Another promising use case is AI for Certificates of Analysis (CoA). More specifically, AI can be used to automatically scan incoming quality certificates, extract relevant quality data and trigger alerts when specifications are not met. This real-time monitoring and proactive approach can significantly help teams improve quality assurance.
AI can also be of great help when it comes to Excel sheets. Most quality professionals drown in routine administrative tasks that are both mundane and time-consuming. With AI however, they could quickly extract the information that they need from Excel sheets, but even screenshots, handwritten notes and whiteboard diagrams.

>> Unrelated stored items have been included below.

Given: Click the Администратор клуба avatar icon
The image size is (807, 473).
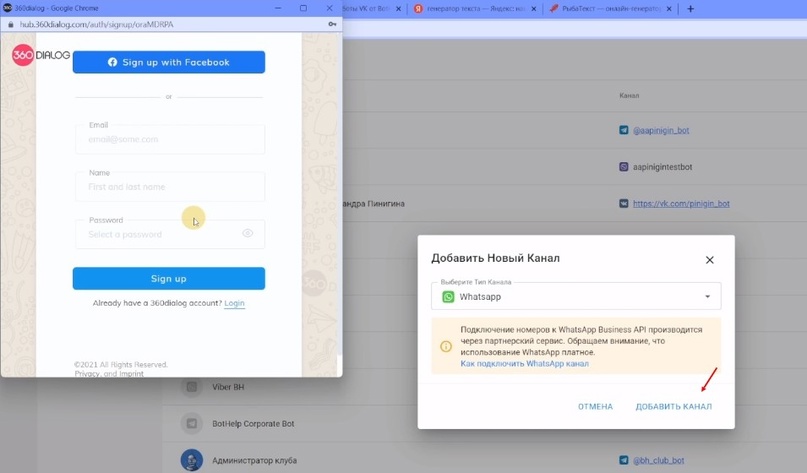Looking at the screenshot, I should (191, 460).
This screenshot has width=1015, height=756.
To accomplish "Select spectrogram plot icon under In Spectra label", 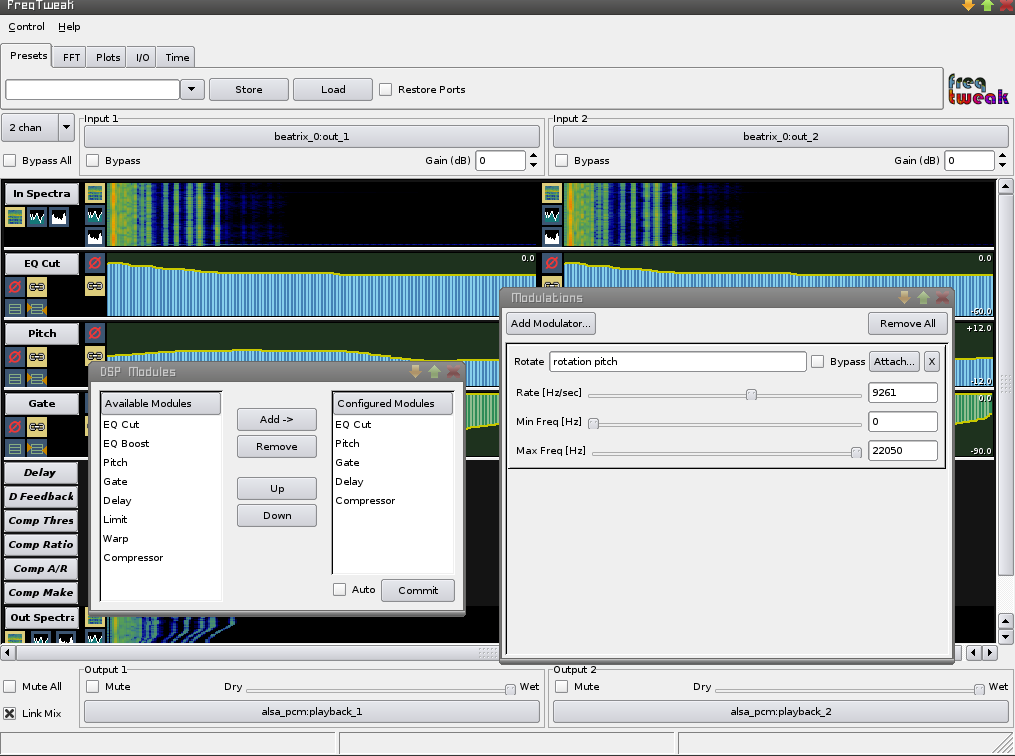I will 15,217.
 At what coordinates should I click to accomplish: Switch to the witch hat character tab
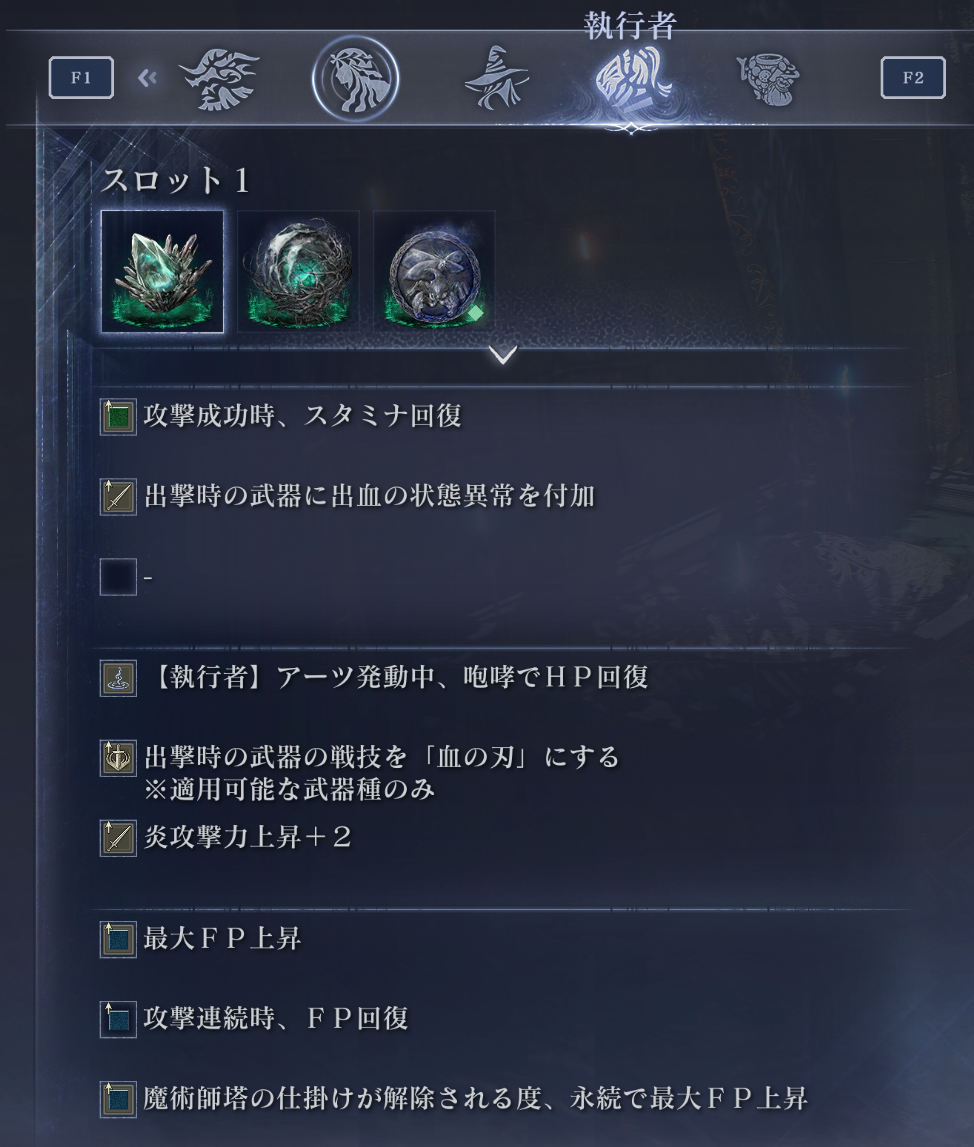[x=497, y=78]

Chatting with your quality management system is also something that could be done with AI. Since it’s a tool that can be context aware, users can simply ask questions about quality data rather than navigating complex databases. This intuitive interaction with your QMS not only accelerates access to critical information but also democratizes data analysis across the organization, allowing even non-technical team members to extract meaningful insights without specialized training.

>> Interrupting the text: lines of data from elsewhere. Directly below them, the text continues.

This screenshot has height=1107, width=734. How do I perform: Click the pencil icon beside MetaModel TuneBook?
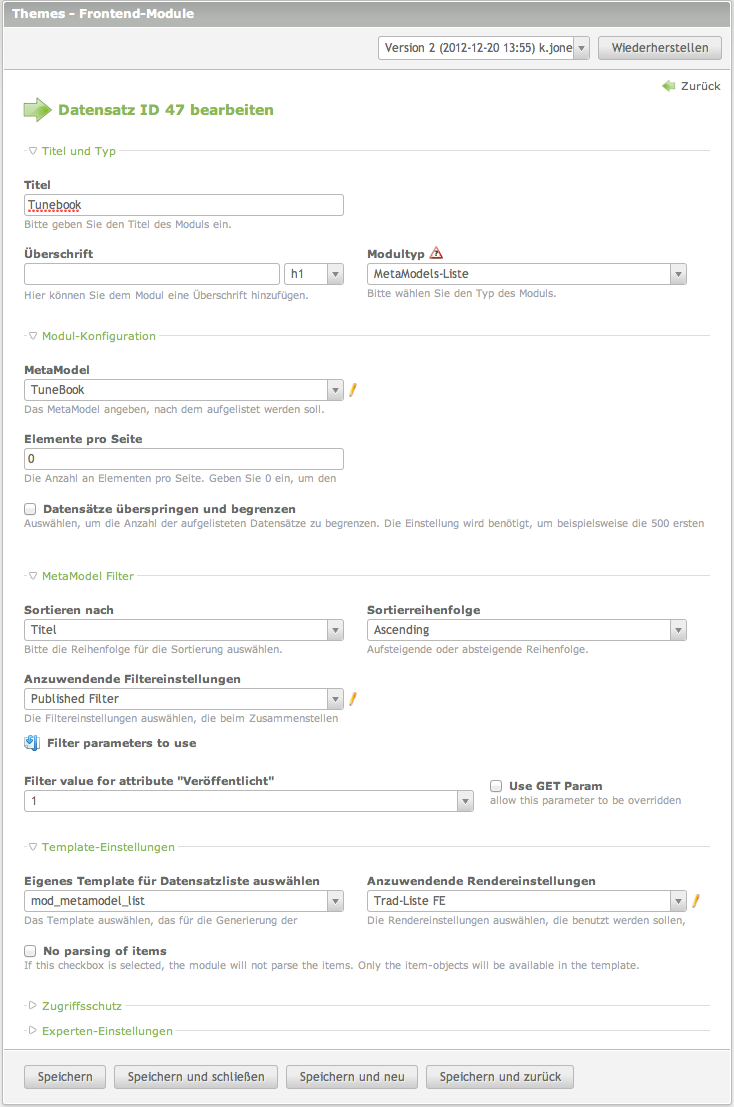pyautogui.click(x=352, y=390)
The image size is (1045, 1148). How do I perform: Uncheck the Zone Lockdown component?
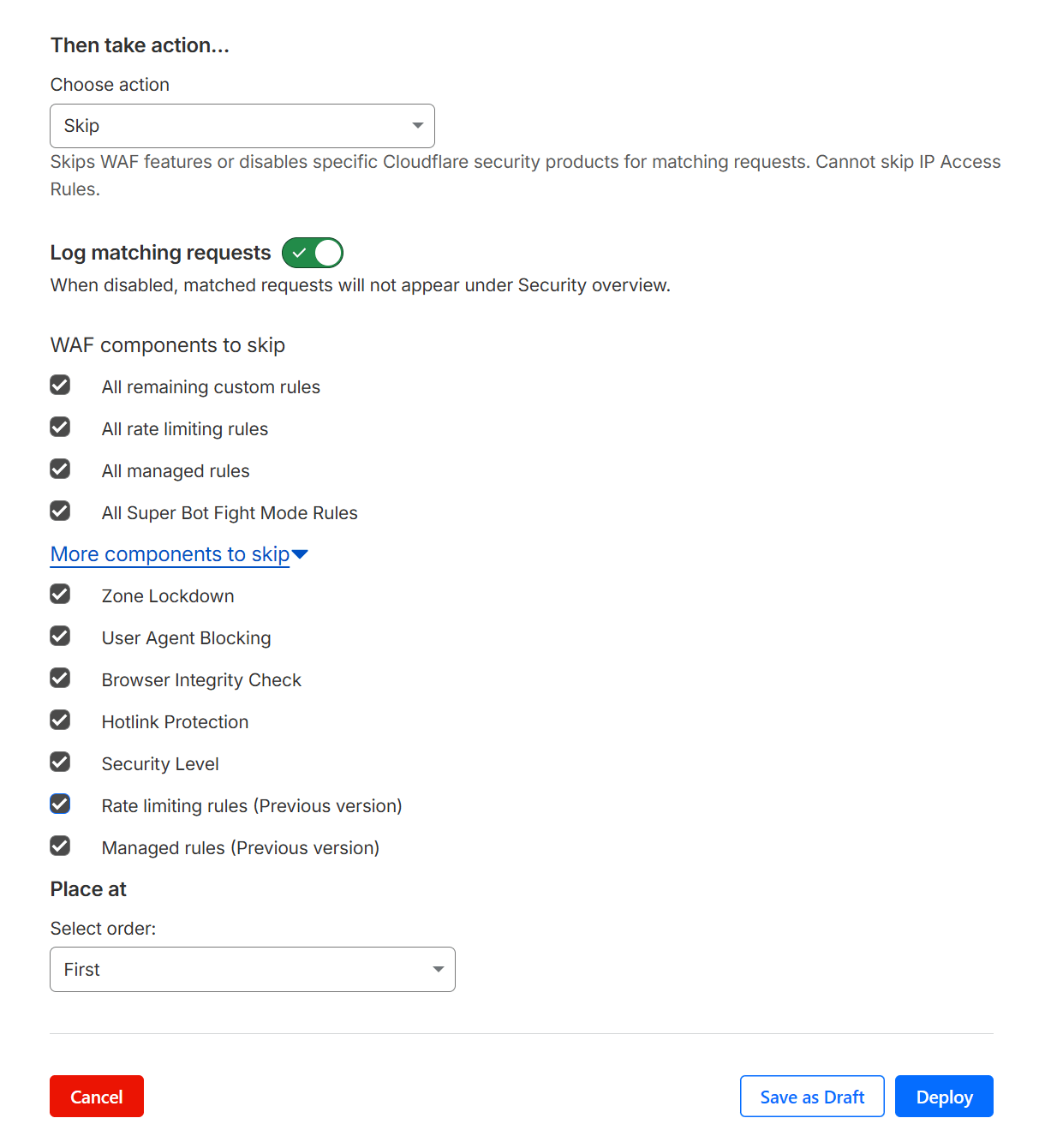[x=60, y=594]
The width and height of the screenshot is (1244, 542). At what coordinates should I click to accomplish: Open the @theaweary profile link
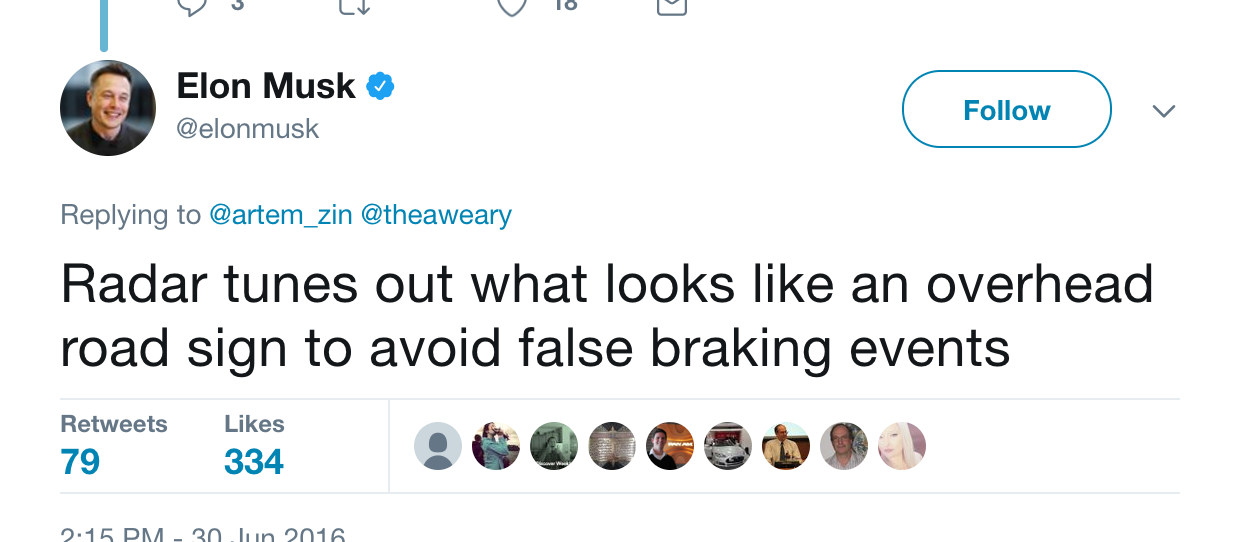(435, 215)
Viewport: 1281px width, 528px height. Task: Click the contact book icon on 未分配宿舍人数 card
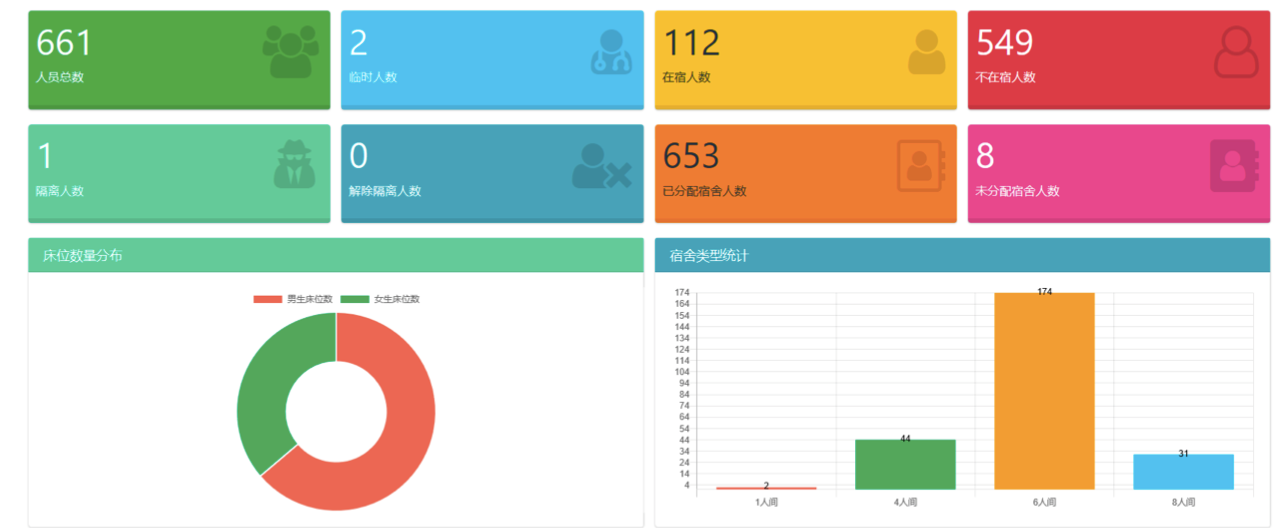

All these use cases support teams and redefine the current way of working. They nurture and improve an organization’s Culture of Quality by driving awareness, involvement and ownership. This, in turn, can have a significant impact on the Cost of Quality. The more efficient way of working using AI can reduce failures, while optimizing prevention and appraisal activities.
There are of course many more lessons to be learned. When experimenting with AI, it’s important to start with the low-hanging fruit. In quality management, which would be leveraging AI’s ability to read and extract unstructured data from documents and thus eliminating the burden of manual work.
Trust and other legitimate concerns
As AI adoption accelerates, the setup, implementation, and maintenance of QMS systems will become easier and faster. But that doesn’t mean that it’ll only be smooth sailing. Using AI comes with several challenges. On the one hand, it’s the issue of trust and accuracy. All the information and data need to be verified. AI will need to be trained to provide the best results and only over time you can build confidence in the results it’s providing. On the other hand, training AI requires careful legal and privacy considerations – ownership, GDPR, compliance and more.
Conclusion
AI in quality management isn’t about flashy demos or sweeping disruption. It’s about simplifying workflows, improving data quality, and freeing up time for more strategic work. By embedding AI into your QMS platform, you’re empowering your team with real-time insights, smarter tools, and more time for what really matters: quality improvement. Not experimenting will have companies and quality professionals miss out on an opportunity to add real value, and help teams work smarter - with AI as an assistant and not a disruptor.
As mentioned above, there are many ways in which AI could be leveraged. Here are a few use cases that can already be helpful today:
- Let AI extract data from your documents
- Suggest improvements in your audit planning
- Assist with basic reporting and root cause analysis
- Schedule recurring events
- Use AI to visualize your data in charts and graphs
Yes, with these you are just dipping your toes in an ocean of possibilities. Yet, in the beginning, it’s important to track what works and learn from what doesn’t. It’s important to adapt existing solutions to your organization’s needs rather than getting stuck finding new ways or overcomplicating things.
Experimenting with AI and finding the ways it can support your workflows will also build confidence. Over time, you’ll move from automation to augmentation and eventually to strategic enhancement.
The time of smart quality management is here, and AI can already act as an assistant, not a disruptor—helping teams work more effectively while maintaining ownership and control.